- [THE TASK]:
Only the lines from the one that includes "Task: Open the Select District dropdown" through the last line below belong in the reply, copied exactly and without pictures.

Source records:
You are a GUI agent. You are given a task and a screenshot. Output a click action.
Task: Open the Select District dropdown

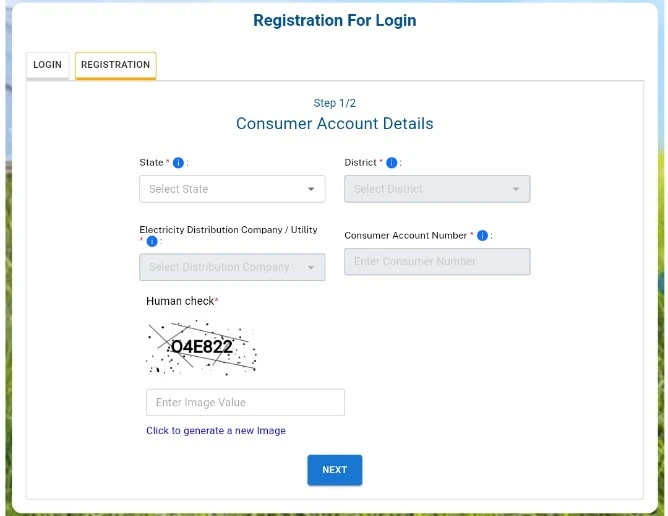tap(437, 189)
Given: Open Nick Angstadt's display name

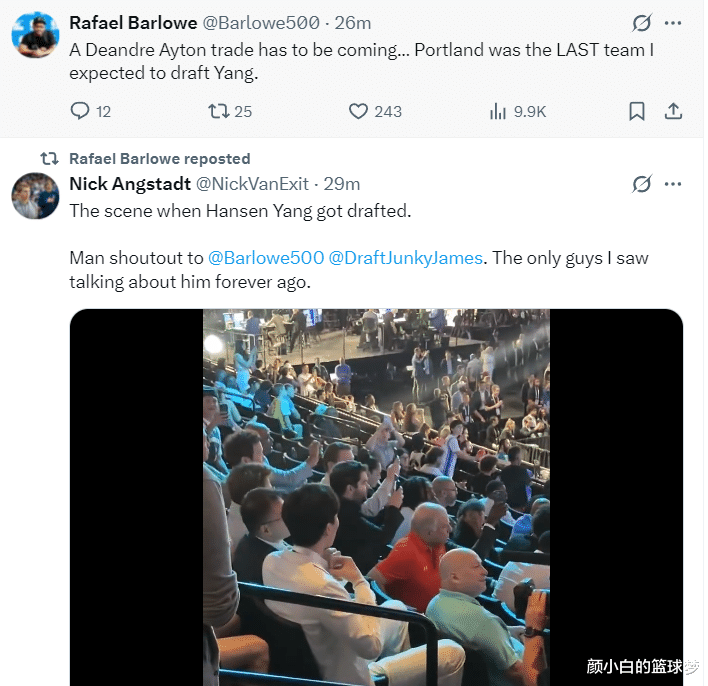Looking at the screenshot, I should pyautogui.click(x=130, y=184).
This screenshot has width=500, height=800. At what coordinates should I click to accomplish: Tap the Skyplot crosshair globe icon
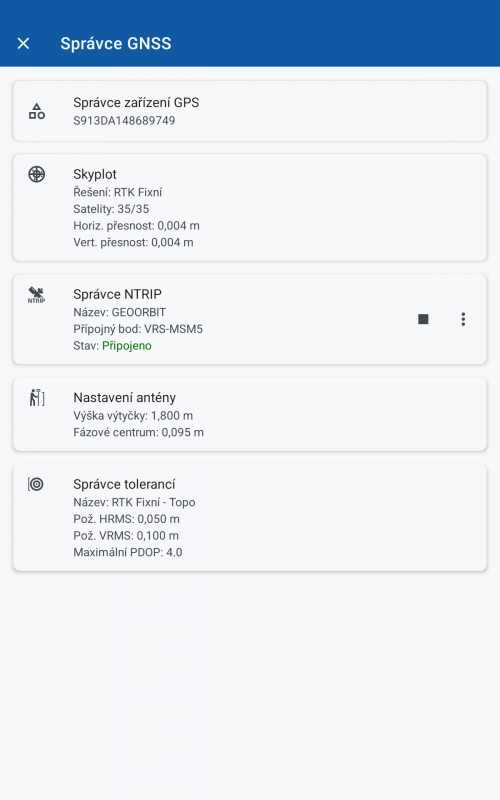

- [OUTPUT]:
Task: Open the Select District dropdown

tap(437, 189)
Given: Open Nick Angstadt's display name

Looking at the screenshot, I should pyautogui.click(x=130, y=184).
This screenshot has width=500, height=800. At what coordinates should I click to accomplish: Tap the Skyplot crosshair globe icon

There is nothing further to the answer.